The wildfires in the Canadian Oil Sands may potentially impact drivers in the Midwest because crude oil from this region is sold and refined in the Midwest. Disruptions in this oil supply could result in higher costs for refiners, which could lead to higher gas prices. Prices in the region are likely to remain volatile in the near term, and will continue to reflect the ability of supply to keep pace with demand.

East Coast
Gasoline inventories are up on the East Coast and the return of a few refineries to production in the region are also contributing to the overall expected growth in U.S. refining production. The regional market is well supplied with product, though three of the top ten most expensive markets are located in the region: Pennsylvania ($2.40), Washington, D.C. ($2.39) and New York ($2.38). On the whole, gas prices in the region have been steady, moving by +/-2 cents per gallon over the past week.

Oil Market Dynamics
The possibility of disrupted supply from the Canadian Oil Sands influenced the global price of crude oil over the past week; however, expectations of reduced supply were largely overshadowed by news of increased production out of Iran and other OPEC and non-OPEC nations. Iran reportedly reached pre-sanction production levels, and as production countries continue to fight for market share, the global oil market is likely to remain oversupplied.
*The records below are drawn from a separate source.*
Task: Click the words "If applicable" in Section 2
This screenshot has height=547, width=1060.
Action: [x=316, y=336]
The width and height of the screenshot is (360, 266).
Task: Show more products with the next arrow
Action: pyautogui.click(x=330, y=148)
Global oil prices rallied over the weekend due to news that the longtime Saudi Arabian oil minister would be replaced. This sentiment was short-lived as reports quickly surfaced that the world’s largest exporter would maintain its current course and attempt to defend its market share by sustaining production levels. Oversupply is likely to continue to characterize the global oil market and attention will remain focused on output from non-OPEC countries and any other factors that may help bring supply and demand into balance.

At the close of Friday’s formal trading session on the NYMEX, WTI was up 34 cents and settled at $44.66 per barrel.

Motorists can find current gas prices along their route with the free AAA Mobile app for iPhone, iPad and Android. The app can also be used to map a route, find discounts, book a hotel and access AAA roadside assistance. Learn more at AAA.com/mobile.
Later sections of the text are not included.